Der junge Schriftsteller ist es auch, der sich für das stumme Leben der Frauen, vor allem auch der älteren, interessiert; alles, was Rachel ihm über dieses verborgene Leben am Beispiel ihrer beiden alten Tanten, die sie anstelle ihrer verstorbenen Mutter großgezogen haben, erzählt, ist für ihn bedeutsam; er weiß nichts davon, weil es auch in der Literatur nicht vorkommt, begreift aber schnell, wie die Mechanismen funktionieren: alles, was diese Frauen tun für den feingewirkten Stoff des Lebens daheim und wie sie sich verhalten, geschieht mit unhinterfragter Selbstverständlichkeit, und die Männer in den Familien begegnen ihnen gutmütig, aber herablassend. Das alles ist auch Stoff für Hewets literarisches Projekt; er hat vor, einen Roman über das Schweigen, das Unausgesprochene zu schreiben, in dem er die Erzählungen Rachels verwerten kann.

Die Nähebeziehung der drei jungen Leute hinterlässt auch Spuren der emotionalen Verstrickung; sie fragen sich wechselseitig, ob sie verliebt seien, und wenn ja, dann wer in wen, und was das überhaupt sei, dieses Verliebtsein und die Liebe. Unweigerlich stellt sich dann auch die Frage nach eventuellen Konsequenzen in der Perspektive des Heiratens und der Ehe – zumal Anfang des 20. Jahrhunderts, als Liebe und Sexualität jenseits der ehelichen Gemeinschaft verpönt waren. Und es ist abermals Hewet, dem eine Reihe unerfreulicher Bilder von Ehe und Ehepaaren in den Sinn kommen, die ihn zu dem Entschluss führen, niemals zu heiraten.

Er verband damit unmittelbar das Bild von zwei Menschen, die allein am Kaminfeuer saßen; der Mann las und die Frau nähte. Dem folgte ein zweites Bild. Er sah einen Mann aufspringen, seiner Frau eine gute Nacht wünschen, ihre Gesellschaft verlassen und sich mit dem lammfrommen und zugleich verstohlenen Ausdruck dessen, der sich zu einer bestimmten Art von Glück davonschleicht, aus dem Staub zu machen. Beide Bilder waren gleichermaßen unerfreulich und mehr noch ein drittes, das Ehemann und Ehefrau und den Freund zeigte; die Ehegatten warfen einander flüchtige Blicke zu, als erfüllte es sich mit Genugtuung, sich wortlos untereinander zu verständigen, da sie sich im Besitz der höheren Wahrheit befanden.
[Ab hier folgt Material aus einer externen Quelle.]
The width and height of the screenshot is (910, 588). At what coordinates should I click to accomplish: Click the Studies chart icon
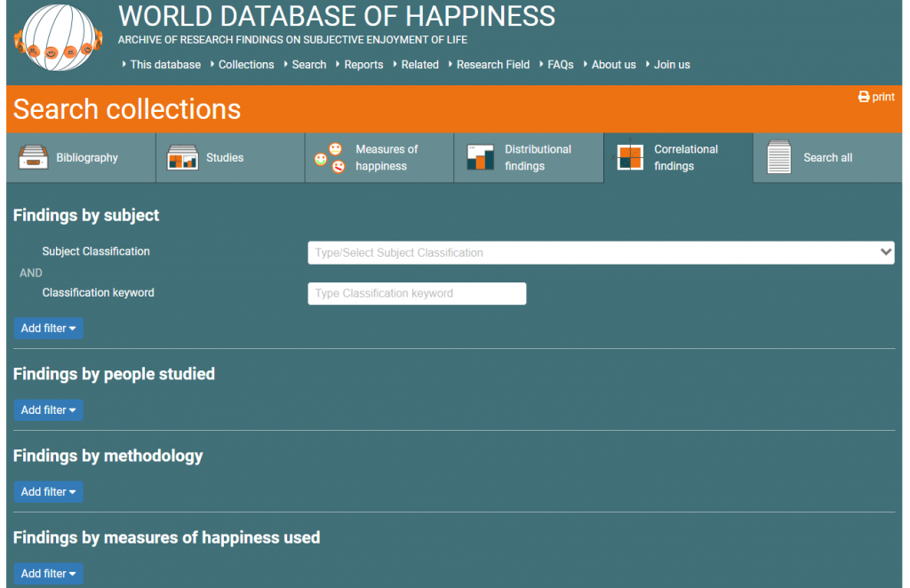pos(182,157)
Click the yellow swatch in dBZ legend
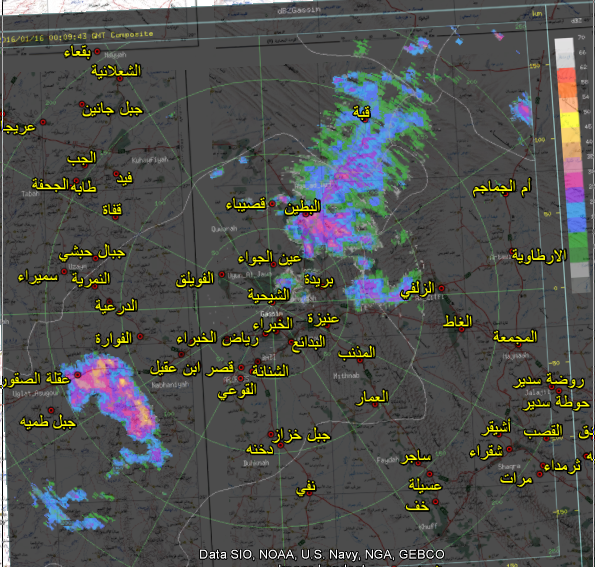This screenshot has height=567, width=595. tap(571, 121)
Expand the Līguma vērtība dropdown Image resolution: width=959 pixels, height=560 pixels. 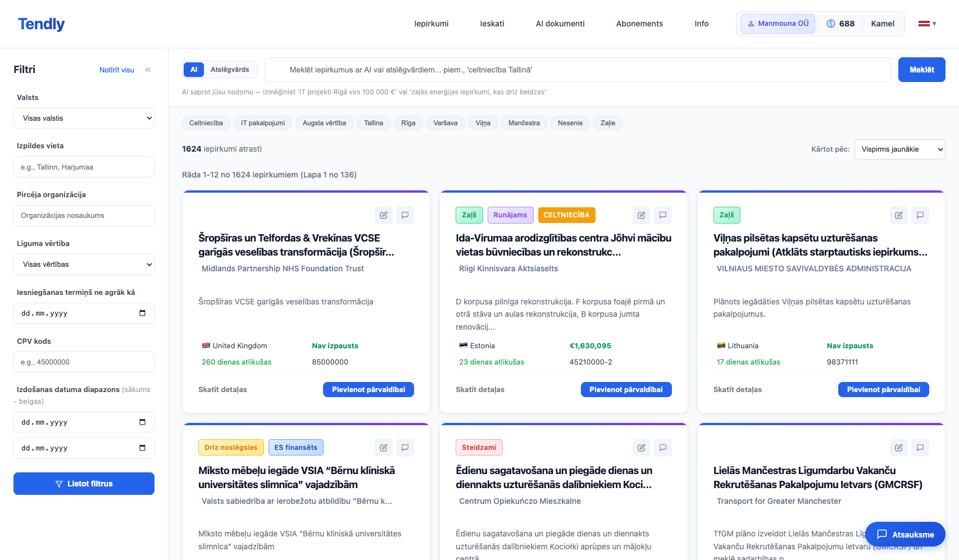[84, 265]
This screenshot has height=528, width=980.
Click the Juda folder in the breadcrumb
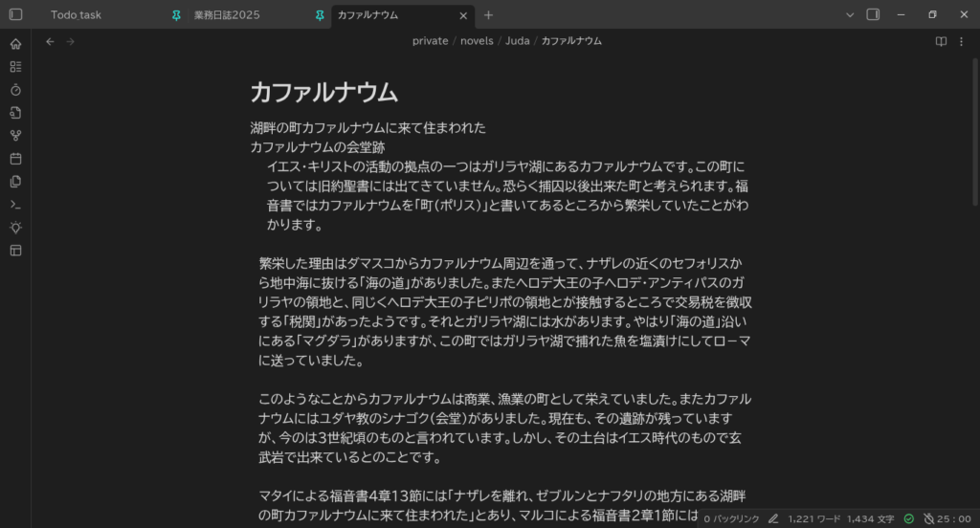[517, 41]
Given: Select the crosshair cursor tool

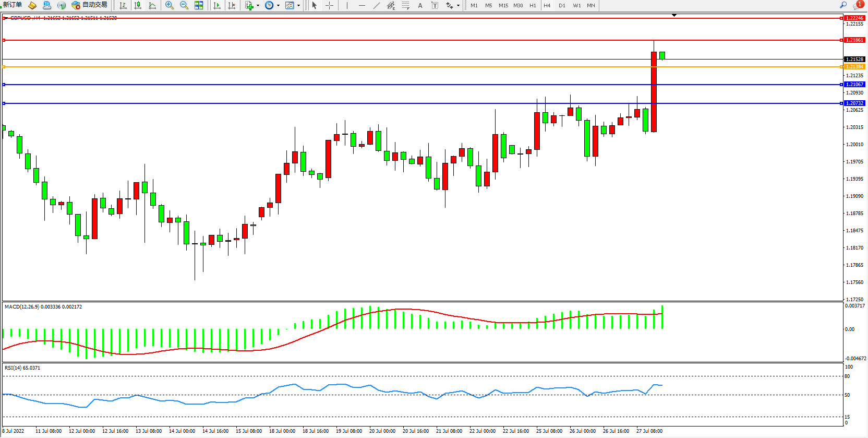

Diese Schreckbilder von der Ehe hat sich der junge Schriftsteller nicht ausgedacht, sondern sie beruhen auf empirischer Beobachtung in seinem Umfeld. Jedes der drei Beispiele steht für eine Problematik, die mit der Institution der Ehe in direktem Zusammenhang zu stehen scheint: strikte und unhinterfragte Rollenteilung; heimliche Flucht des Mannes aus der Gemeinsamkeit als partielle Befreiung von Zwängen; stummes Einverständnis aufgrund von Anpassung und Abschleifung von Differenz, dargeboten als Übereinstimmung und Überlegenheit gegenüber Dritten. Und Hewet fragt sich, wo denn die Autonomie und Freiheit der Einzelnen bleibe, wenn sie sich gebunden haben. Er findet sie nicht unter Verheirateten, wohl aber unter den Nicht-Verheirateten:

Als er … an unverheiratete Leute zu denken begann, sah er sie als tätige Wesen, denen ganze Welten offenstanden; vor allem standen sie sämtlich auf ein und demselben Grund, gleichermaßen ohne Schutz und Privileg. Die menschlich vollkommensten unter seinen Freunden und die ausgeprägtesten Persönlichkeiten waren sämtlich Junggesellen und Junggesellinnen; tatsächlich stellte er zu seiner eigenen Überraschung fest, daß die Frauen, die er am meisten bewunderte und am besten kannte, unverheiratet waren. Die Ehe schien den Frauen noch schlechter zu bekommen als den Männern.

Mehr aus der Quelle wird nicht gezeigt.